Your assignment – Wherever the word "agent" turns up in a line of the entries, copy that line.

Collected data –
※ ※ ※
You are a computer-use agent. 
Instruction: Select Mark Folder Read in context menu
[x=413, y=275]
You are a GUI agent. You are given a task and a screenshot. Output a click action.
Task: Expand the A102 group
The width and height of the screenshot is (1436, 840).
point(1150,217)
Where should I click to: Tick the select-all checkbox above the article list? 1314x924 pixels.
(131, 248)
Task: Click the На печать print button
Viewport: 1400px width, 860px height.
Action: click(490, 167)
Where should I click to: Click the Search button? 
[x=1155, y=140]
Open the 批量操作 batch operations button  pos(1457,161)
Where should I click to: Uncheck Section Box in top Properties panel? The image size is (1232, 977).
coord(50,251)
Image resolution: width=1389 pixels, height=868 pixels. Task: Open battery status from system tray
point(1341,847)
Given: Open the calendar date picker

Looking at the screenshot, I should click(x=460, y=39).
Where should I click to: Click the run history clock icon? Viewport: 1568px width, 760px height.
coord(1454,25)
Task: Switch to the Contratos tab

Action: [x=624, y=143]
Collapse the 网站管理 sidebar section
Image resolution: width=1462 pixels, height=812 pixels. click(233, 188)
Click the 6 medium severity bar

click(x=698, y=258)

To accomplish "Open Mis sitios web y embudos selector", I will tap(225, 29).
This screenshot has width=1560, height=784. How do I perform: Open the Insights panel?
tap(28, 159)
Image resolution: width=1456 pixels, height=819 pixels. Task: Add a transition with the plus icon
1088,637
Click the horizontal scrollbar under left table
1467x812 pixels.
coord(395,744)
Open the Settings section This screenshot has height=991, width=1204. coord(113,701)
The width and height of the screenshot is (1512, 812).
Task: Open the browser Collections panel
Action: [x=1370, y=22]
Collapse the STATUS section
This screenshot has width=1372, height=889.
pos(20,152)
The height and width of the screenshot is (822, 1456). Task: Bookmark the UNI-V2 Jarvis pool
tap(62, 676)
※ ※ ※
Response to the task –
You are a computer-use agent. 
You are a GUI agent. You are given a task and a screenshot. Output a click action.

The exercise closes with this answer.